TASK:
With pictures left out, output exactly the lines from the line holding "Screen dimensions: 644x311" through the end of the data, both included.

RECORDS FOR THIS TASK:
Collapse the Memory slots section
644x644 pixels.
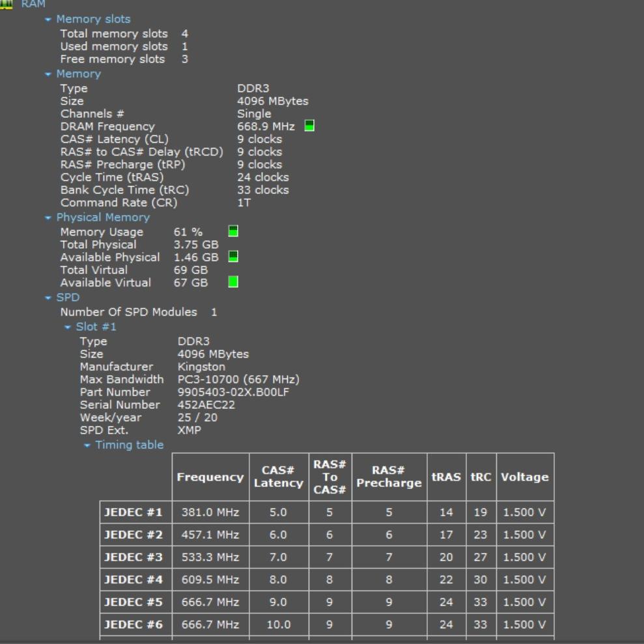[48, 20]
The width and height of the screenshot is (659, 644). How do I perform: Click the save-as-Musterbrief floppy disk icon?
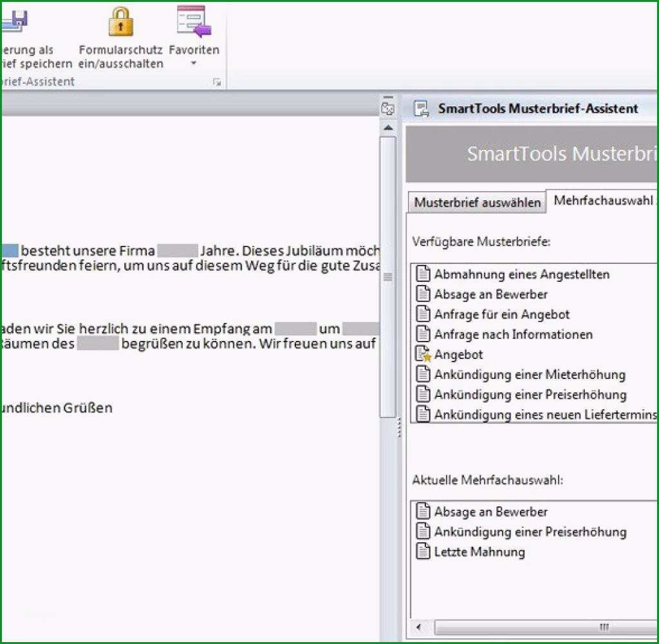pyautogui.click(x=14, y=21)
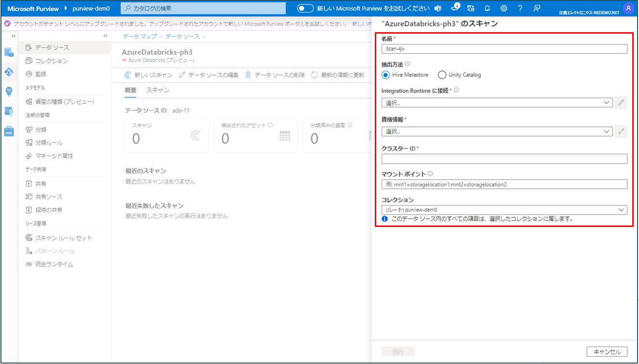
Task: Click the クラスター ID input field
Action: tap(504, 159)

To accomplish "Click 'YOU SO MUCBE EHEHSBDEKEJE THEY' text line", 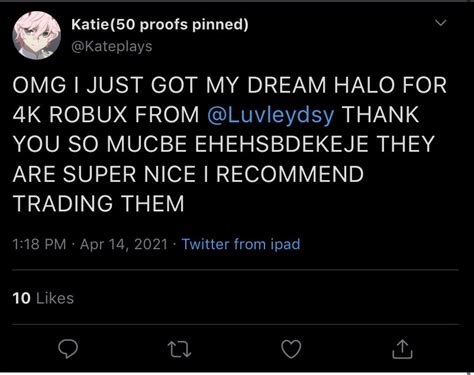I will [x=224, y=144].
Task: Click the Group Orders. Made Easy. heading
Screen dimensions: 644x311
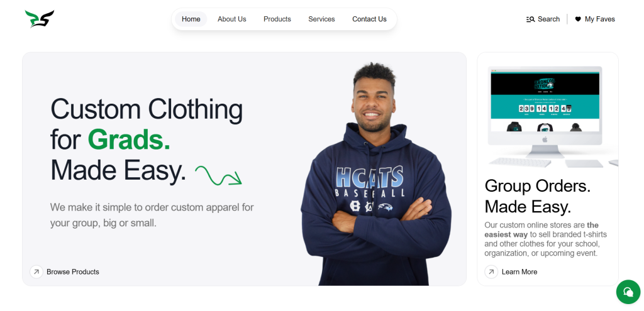Action: (x=538, y=197)
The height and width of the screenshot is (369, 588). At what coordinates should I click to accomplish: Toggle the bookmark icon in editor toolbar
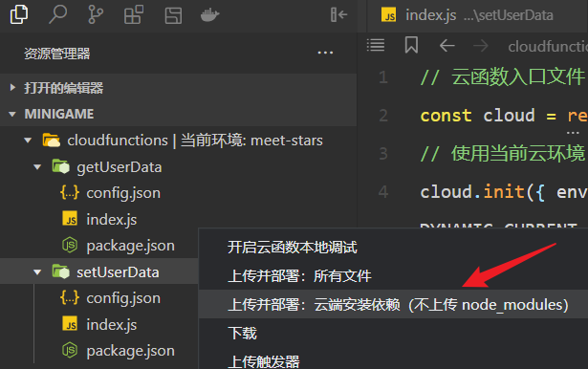(411, 45)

ANSWER SECTION:
Screen dimensions: 644x311
Action: (x=538, y=197)
The height and width of the screenshot is (369, 588). At what coordinates should I click to accomplish: Toggle the bookmark icon in editor toolbar
(411, 45)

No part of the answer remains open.